The Oregon Trail is one of those games that is bafflingly creeping into top game lists, so when I discovered you could play it for free on the Internet Archive I figured it was time to take a trip… down a trail… Hopefully to Oregon.
Originally developed in 1971, and published in 1974 as an educational game for U.S schools by the Minnesota Educational Computing Consortium, Oregon Trail went onto wider fame with its 1990 release on the Macintosh, and i’ll be honest, I had never heard of it until recently.
You are the Pioneer taking your 4 useless party members with you to the promised land of Oregon.
Your companions do nothing except eat your food. Fuckers.
You can be a Banker from Boston, a Carpenter from Ohio, or a Farmer from Illinois. Ultimately, these are your difficulty settings, the Banker has the most money, making your journey easiest, and the Farmer is broke as fuck making the game pretty hard. These also affect your score at the end. The Banker gets no multiplier to his score, the Carpenter gets a x2 multiplier, and the Banker gets x3. Meaning if you are score chasing, the only way forward is the Farmer,
Before you set off from Independence, Missouri you buy your supplies from the merchant:
- How many Oxen you think you need
- How much food you will need
- How many spare items of clothing
- How much Ammo you need for the journey
- Spare parts for the wagons
As the Banker, you can just keep buying all the shit you need. You can even pay for Sherpa to take you across rivers. As the Farmer? Tough shit, you can barely afford clothing. You certainly can’t afford clothing AND Oxen. This brings in the resource management, you’ll need a tonne of ammo for hunting as a farmer, and then buy what you can. Think now, as you’ll probably need to trade along the way, but if you don’t have enough Oxen you won’t get to where you’re going, so do you risk buying an extra Ox, or do you buy some spare clothing to trade/change into or some spare wheels?
The RNGesus can be very tough as your travelling troupe succumb to snake bites, measles, or the cold. Hell, the little fuckers will even drown when your wagon crashes, or they die from Hypothermia if you don’t have spare clothing, and this is all pretty random. I played the same set up 5 times in a row just getting to Laramie before resetting, and each game had different events. Caulk the wagon across the river can end in disaster on the first river, the odds are low, but you can fuck your entire your game early.
The first few playthroughs I didn’t realise I could hunt. The next few I was the banker so rarely needed to, but once you roll the farmer you’ll be hunting every 30 seconds. This is where you discover how much of a murdering psychopath you really are!
You can only carry 100lbs of meat from a hunt, 1 deer is about 74lbs, a buffalo is 700lbs+ and a Squirrel is 3lbs tops. But you don’t care! Fucking waste the fuckers!
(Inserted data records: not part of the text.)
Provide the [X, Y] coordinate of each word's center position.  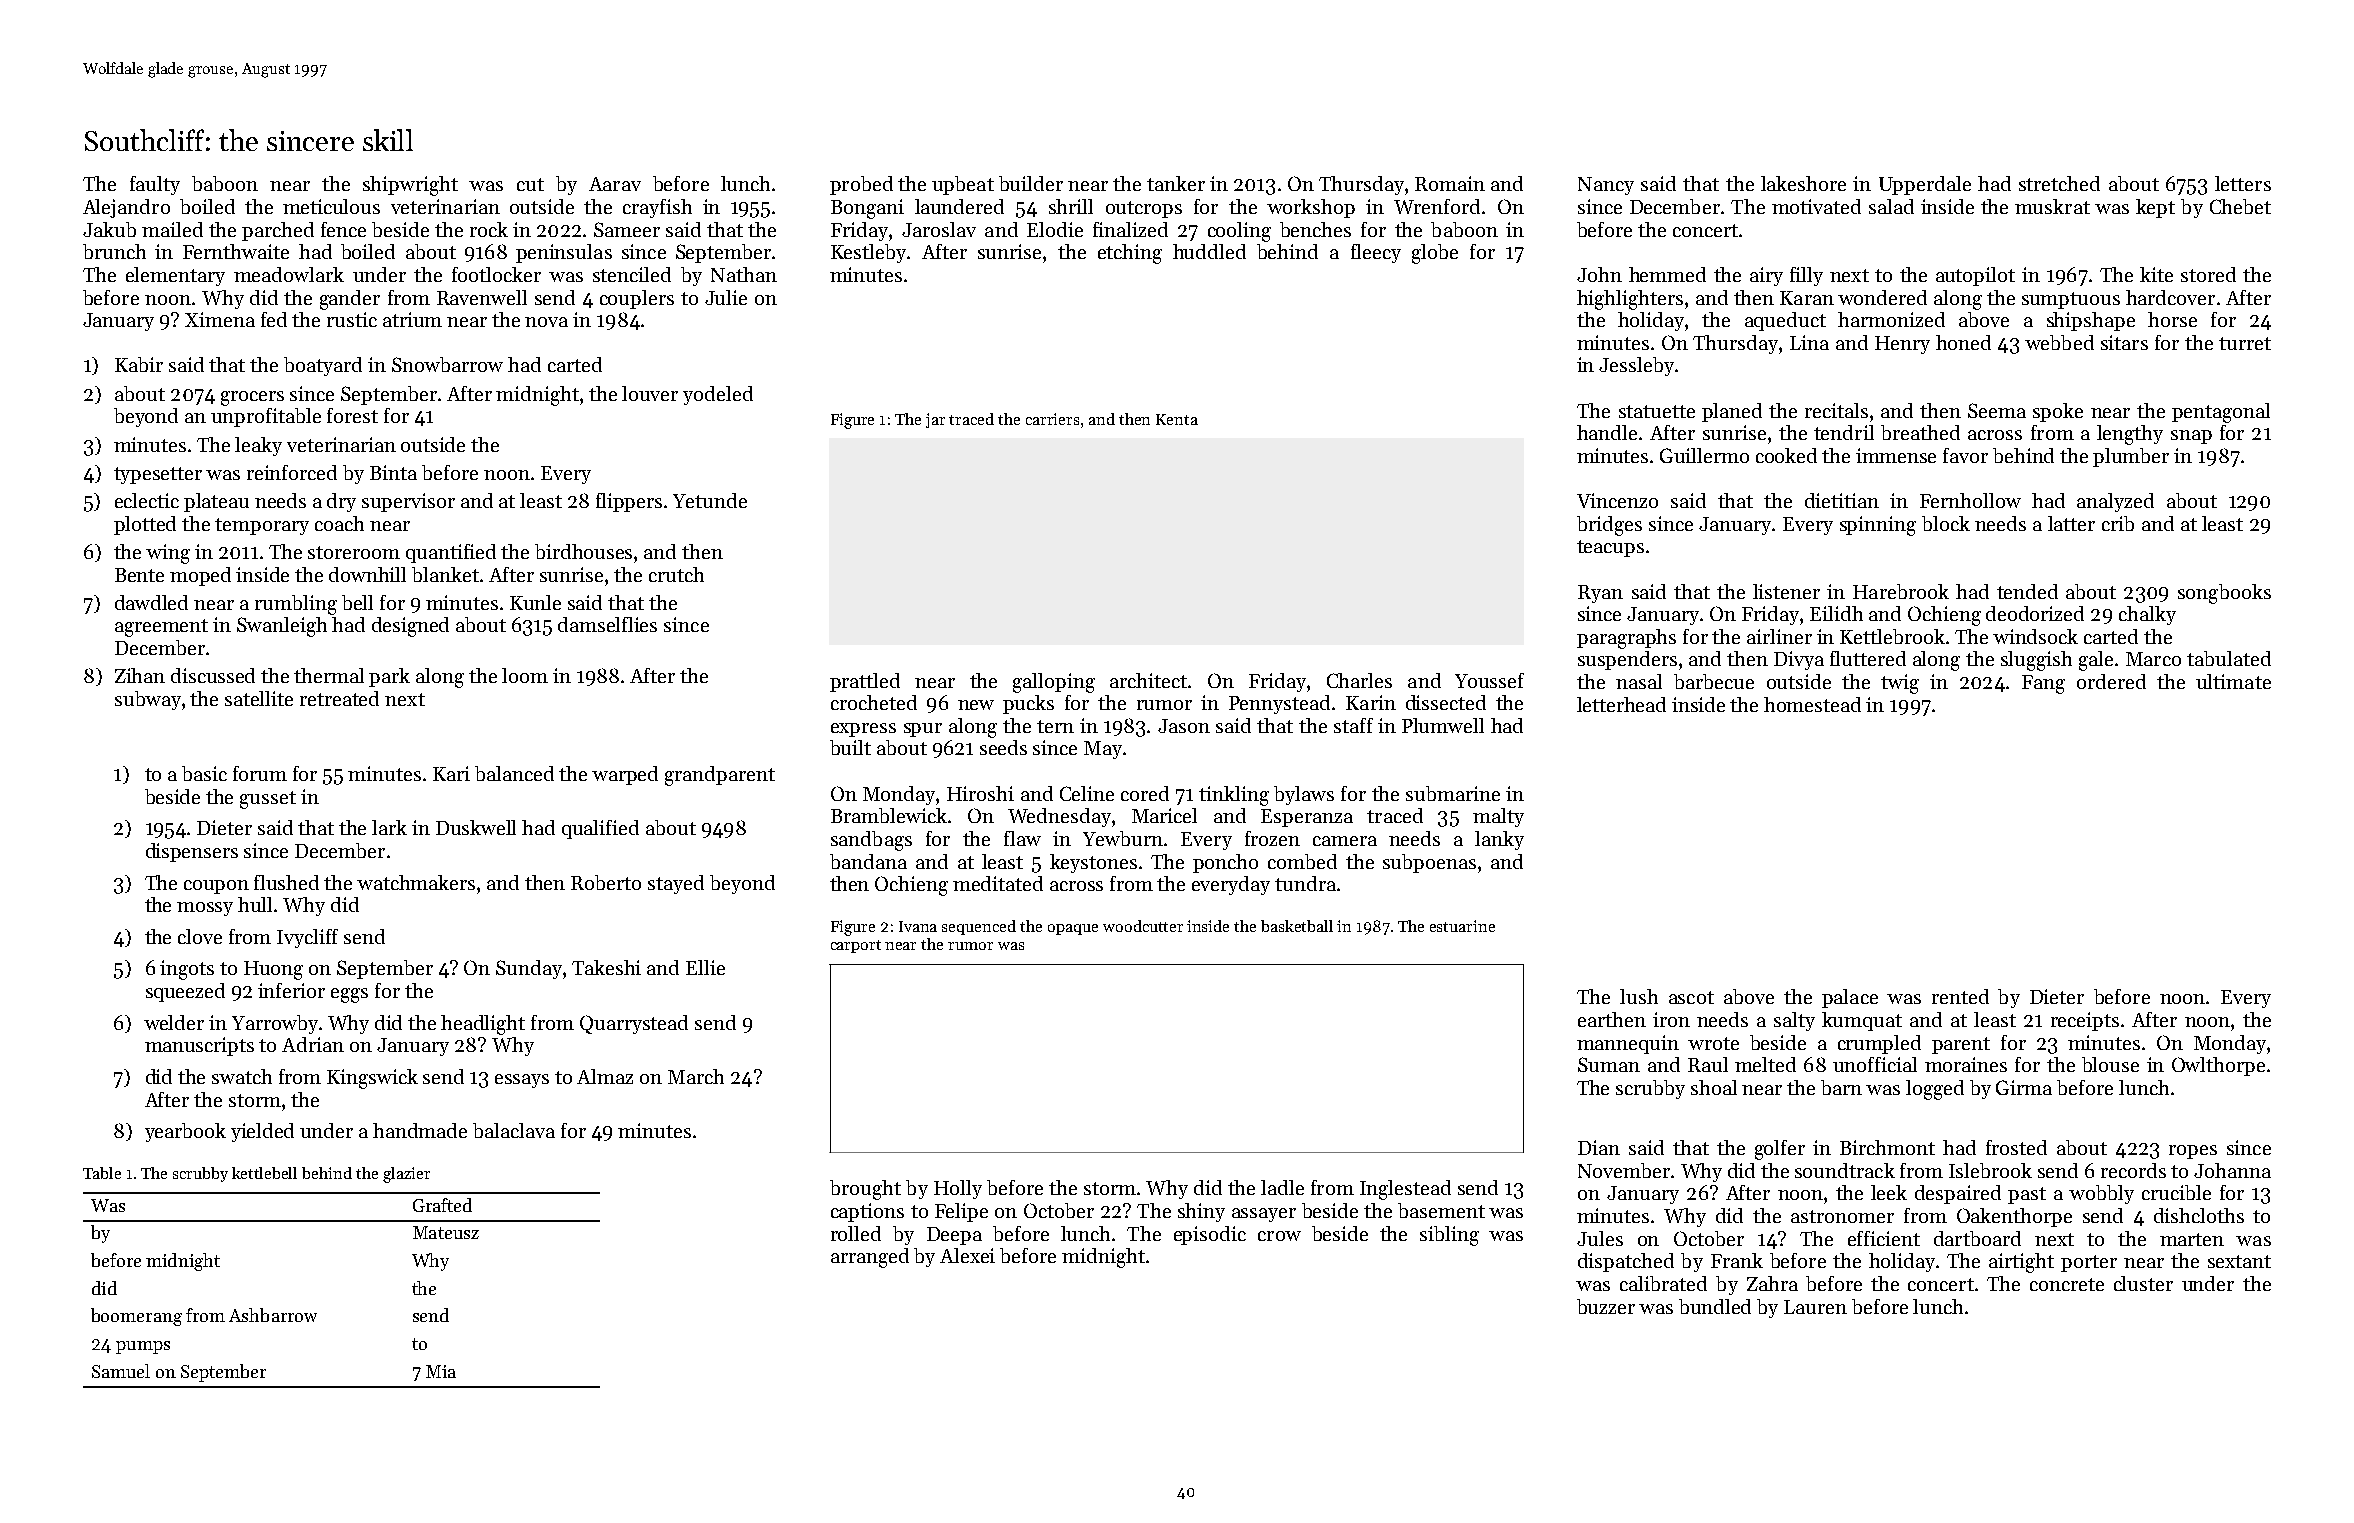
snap [2191, 437]
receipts [2085, 1021]
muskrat [2052, 206]
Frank [1737, 1260]
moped [200, 576]
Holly [958, 1189]
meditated [998, 883]
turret [2245, 343]
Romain [1450, 183]
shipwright [410, 186]
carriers [1052, 419]
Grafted [442, 1205]
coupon [216, 887]
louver [650, 393]
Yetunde [710, 500]
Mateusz [446, 1232]
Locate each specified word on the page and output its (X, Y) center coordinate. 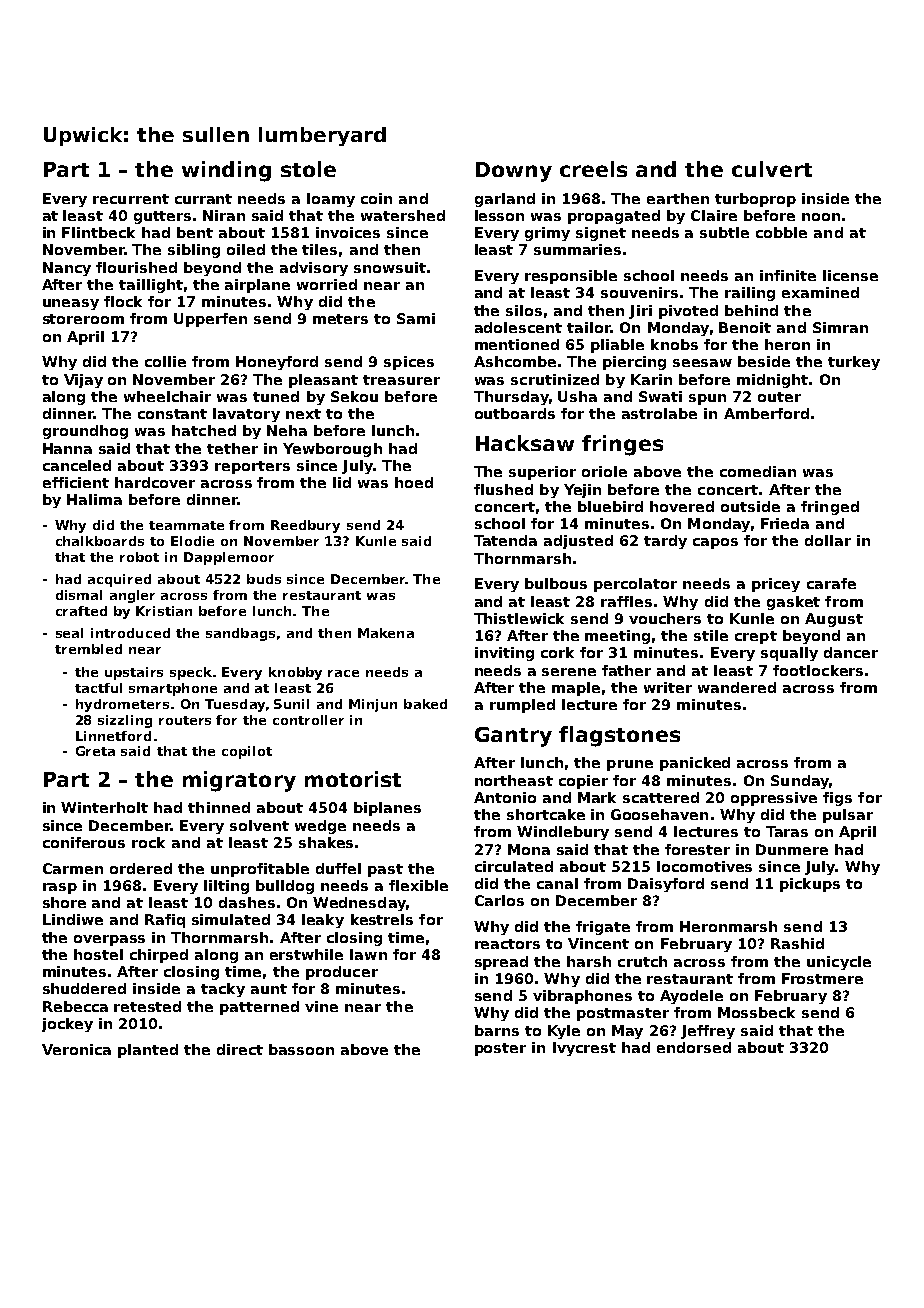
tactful (98, 688)
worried (327, 284)
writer (668, 687)
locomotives (704, 866)
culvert (772, 169)
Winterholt (104, 807)
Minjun (373, 705)
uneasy (71, 304)
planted (148, 1051)
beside (764, 361)
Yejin (582, 491)
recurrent (131, 199)
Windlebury (563, 833)
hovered (682, 506)
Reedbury (305, 526)
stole (308, 169)
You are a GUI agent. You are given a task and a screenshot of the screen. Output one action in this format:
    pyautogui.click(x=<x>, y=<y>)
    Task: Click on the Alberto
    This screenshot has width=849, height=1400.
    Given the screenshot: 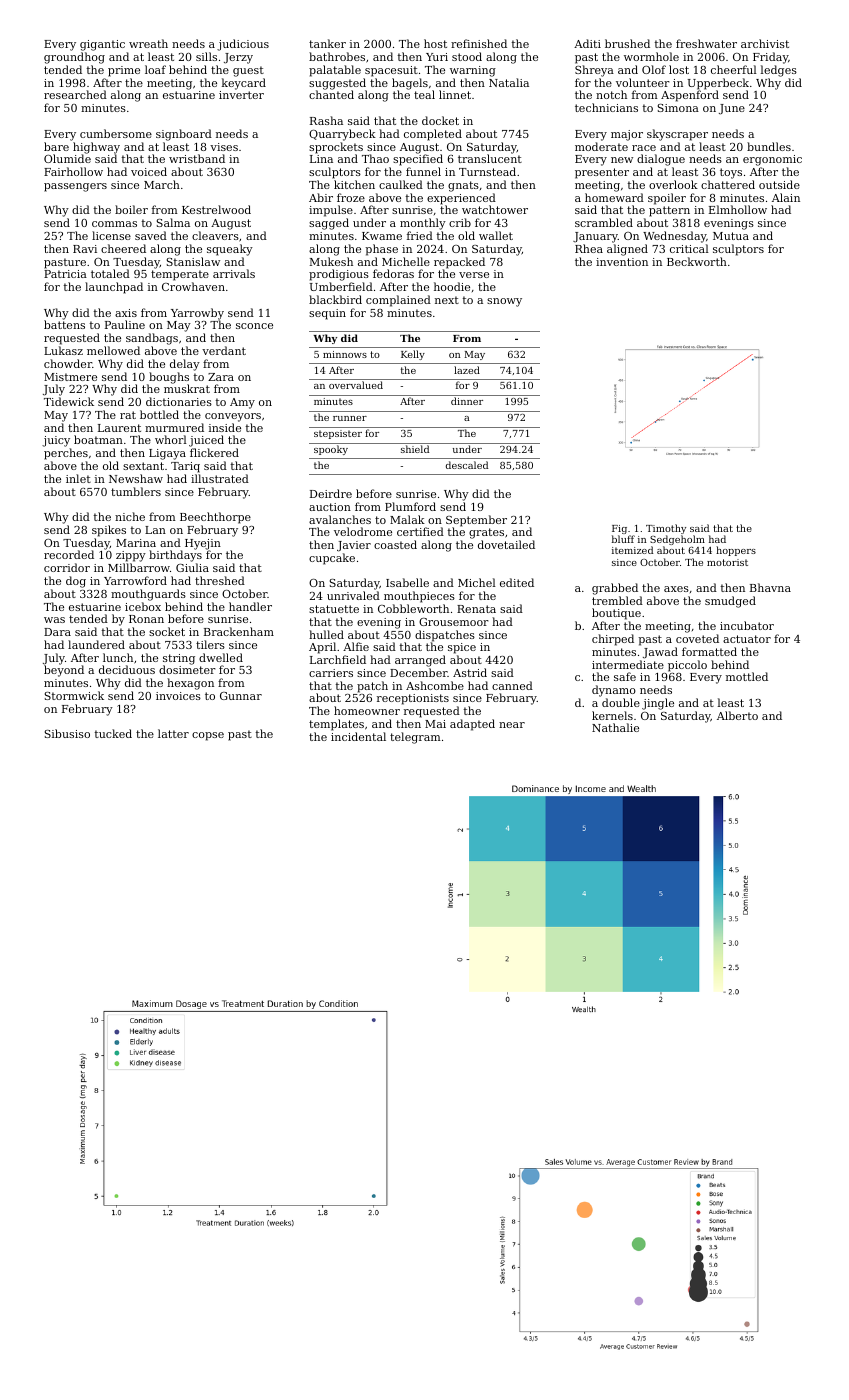 What is the action you would take?
    pyautogui.click(x=737, y=715)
Kill 1000lbs of food just for the fun of it, or to see the tears in the eye of the Sioux tribe as they see the rotting corpses of the 100 buffalo you murdered for fun! No room for quinoa eaters on this journey, it is roast buffalo testicles for you!
Once you discover you can actually move (press numlock enter) and you’re running and gunning Metal Slug style laying waste to the wilderness, it is simple, but is actually quite fun. Though in later versions of the game, over hunting results in a lack of animals spawning.
Oregon Trail is decent enough, I play it on my lunch break and you can beat it in 30-60 minutes (longer as the Farmer), but again, it is simple. There is replayability caused by the difficulty settings, and the RNG nature means there is variety in each game, but it shouldn’t be featuring in top games lists unless you’re going for the hipster factor.
There aren’t really any negatives to the game, it is simple as I keep saying but it is supposed to be.
Finally, it is a game, and it is educational, so it manages to tick both he boxes of GAME and EDUCATIONAL, something most Educational Games fails to do.
But again, it is simple.
Pros: Decent educational game, your little guy is a hunting psychopath
Cons: there isn’t really any, the map is wrong…
Back In The Day
The Oregon Trail sold over 65 million(!!!) copies, and was generally well received. It also became something of a cultural phenomenon, and taught many of us about the dangers of dysentery and carrying too much venison.